Citable content is writing structured so an AI engine can lift a clean, self-contained passage and attribute it to you. The hallmarks are an answer-first structure, verifiable specifics (numbers, places, processes), and short, standalone blocks that make sense out of context. It is the writing-craft side of GEO: where schema tells a machine what a page is, citable content gives the machine the exact sentence it will quote.
A citable passage is a 50–80 word, self-contained block that answers one question with a verifiable specific and reads correctly out of context. Leading with the answer, naming concrete details, and avoiding hedge-y qualifiers all make a passage more quotable. AI engines preferentially extract these tight, specific blocks over long, vague paragraphs.
Lead with the answer
Put the direct answer first, then explain.
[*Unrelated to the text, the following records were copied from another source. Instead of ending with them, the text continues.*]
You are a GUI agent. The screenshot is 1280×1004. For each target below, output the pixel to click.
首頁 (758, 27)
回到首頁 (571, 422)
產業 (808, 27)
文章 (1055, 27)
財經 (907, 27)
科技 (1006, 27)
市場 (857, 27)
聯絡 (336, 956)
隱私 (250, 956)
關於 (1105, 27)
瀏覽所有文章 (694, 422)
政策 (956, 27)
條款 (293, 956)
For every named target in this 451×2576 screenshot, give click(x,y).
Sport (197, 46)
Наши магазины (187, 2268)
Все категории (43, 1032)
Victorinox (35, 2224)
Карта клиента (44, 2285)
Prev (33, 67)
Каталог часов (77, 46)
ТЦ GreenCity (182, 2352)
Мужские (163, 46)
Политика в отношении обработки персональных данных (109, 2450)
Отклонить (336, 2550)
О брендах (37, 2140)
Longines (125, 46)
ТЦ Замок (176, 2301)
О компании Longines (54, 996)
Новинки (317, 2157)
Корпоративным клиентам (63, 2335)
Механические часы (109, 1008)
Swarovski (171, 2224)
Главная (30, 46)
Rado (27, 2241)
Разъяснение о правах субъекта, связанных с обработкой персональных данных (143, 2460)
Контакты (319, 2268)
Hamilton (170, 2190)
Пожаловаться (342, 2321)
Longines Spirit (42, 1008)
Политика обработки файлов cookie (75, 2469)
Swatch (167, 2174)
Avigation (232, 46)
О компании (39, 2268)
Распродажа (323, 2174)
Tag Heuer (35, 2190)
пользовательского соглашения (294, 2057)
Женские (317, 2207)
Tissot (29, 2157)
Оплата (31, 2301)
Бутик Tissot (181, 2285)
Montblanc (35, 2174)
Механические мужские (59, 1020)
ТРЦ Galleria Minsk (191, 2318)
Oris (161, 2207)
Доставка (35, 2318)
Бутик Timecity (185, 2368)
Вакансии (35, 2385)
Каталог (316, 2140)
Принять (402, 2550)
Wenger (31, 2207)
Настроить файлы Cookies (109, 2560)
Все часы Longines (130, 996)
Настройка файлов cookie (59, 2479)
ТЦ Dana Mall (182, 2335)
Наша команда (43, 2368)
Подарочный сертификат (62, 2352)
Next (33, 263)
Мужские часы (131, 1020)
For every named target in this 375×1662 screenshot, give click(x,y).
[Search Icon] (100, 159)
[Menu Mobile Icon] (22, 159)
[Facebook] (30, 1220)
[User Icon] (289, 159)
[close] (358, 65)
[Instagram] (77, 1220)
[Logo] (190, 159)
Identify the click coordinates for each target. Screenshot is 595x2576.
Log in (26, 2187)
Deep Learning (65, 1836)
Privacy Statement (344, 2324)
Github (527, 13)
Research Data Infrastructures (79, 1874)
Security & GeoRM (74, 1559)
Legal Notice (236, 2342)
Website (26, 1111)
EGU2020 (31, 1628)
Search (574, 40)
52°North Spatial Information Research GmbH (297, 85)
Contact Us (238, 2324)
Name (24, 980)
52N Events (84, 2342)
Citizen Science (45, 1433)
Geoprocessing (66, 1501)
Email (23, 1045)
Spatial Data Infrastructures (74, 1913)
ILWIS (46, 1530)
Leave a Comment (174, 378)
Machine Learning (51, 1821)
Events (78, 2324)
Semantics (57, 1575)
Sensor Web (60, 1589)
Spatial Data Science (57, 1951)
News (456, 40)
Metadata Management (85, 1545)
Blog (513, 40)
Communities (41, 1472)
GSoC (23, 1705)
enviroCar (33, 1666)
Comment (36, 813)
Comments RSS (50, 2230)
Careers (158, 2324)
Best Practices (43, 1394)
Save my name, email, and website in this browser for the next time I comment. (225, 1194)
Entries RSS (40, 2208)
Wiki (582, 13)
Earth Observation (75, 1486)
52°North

A model scanning for a quotable statement should find it immediately, not after three sentences of setup.
This also serves human readers, who skim.
Use verifiable specifics
Replace adjectives with facts. “Affordable” is unquotable; “projects from about $1,200” is exactly what gets cited.
Specifics also build trust — both with engines and the people reading the answer.
Make passages self-contained
Write key blocks so they make sense lifted out of the page. Avoid “as mentioned above” or pronouns whose referents live elsewhere.
A self-contained, specific passage is the single most extractable unit of content you can write.
Key takeaways
- Lead with the direct answer, then elaborate.
- Swap adjectives for verifiable specifics.
- Keep key passages short and self-contained.
- Pair citable passages with matching schema.